How Much Are We Really In Control of Our Movement?

Just how much the conscious mind is actually in control of what we do has long been in question.  However recent research, testing mechanisms involved in decision-making, suggests that we can in fact exercise control over our decisions.

In the 1980s Benjamin Libet demonstrated that conscious decisions were initiated by unconscious brain processes, and that a wave of brain activity referred to as a ‘readiness potential’ could be recorded even before the subject had made a conscious decision.
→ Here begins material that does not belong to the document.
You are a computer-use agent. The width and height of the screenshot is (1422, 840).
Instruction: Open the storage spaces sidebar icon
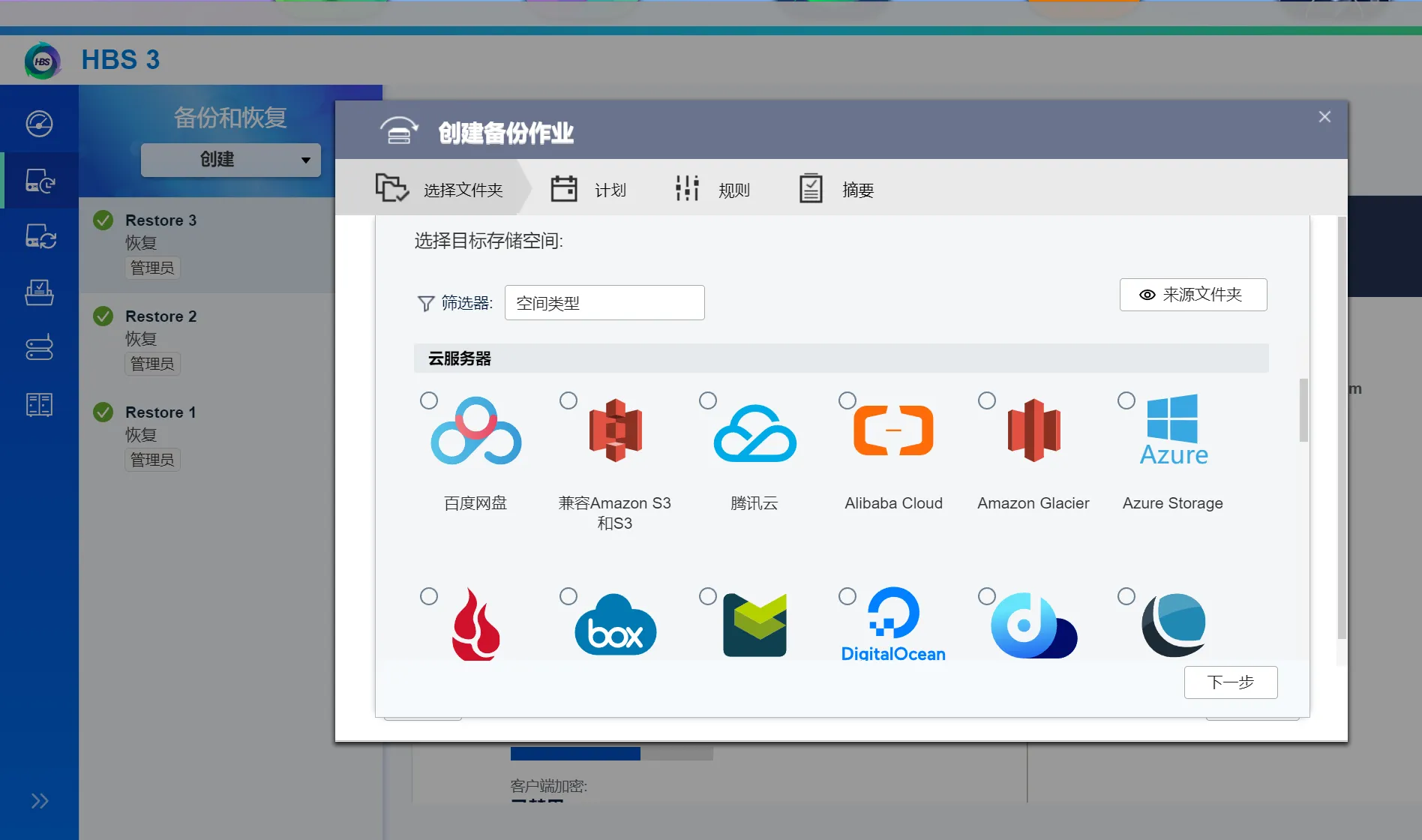(x=39, y=348)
The recent study in Germany has shown that “A person’s decisions are not at the mercy of unconscious and early brain waves. They are able to actively intervene in the decision-making process and interrupt a movement,” says Prof. Haynes.

This is exactly how the Alexander Technique sees the world and has been doing for over 100 years.
In the Alexander Technique we believe that when we ask a student to sit in the chair the brain gets ‘ready’ to sit in the chair in the way it always does (the way we habitually sit). We then say no I don’t want to sit in the normal way, (normally not out loud but its an instruction we give ourselves, we call this ‘Inhibition’) We then ask the body to sit in the chair in the way we want (Using ‘Directions’ like saying to yourself – as I sit in the chair let my neck be free) and this gives us the opportunity to sit in a different way to our (often bad) habit.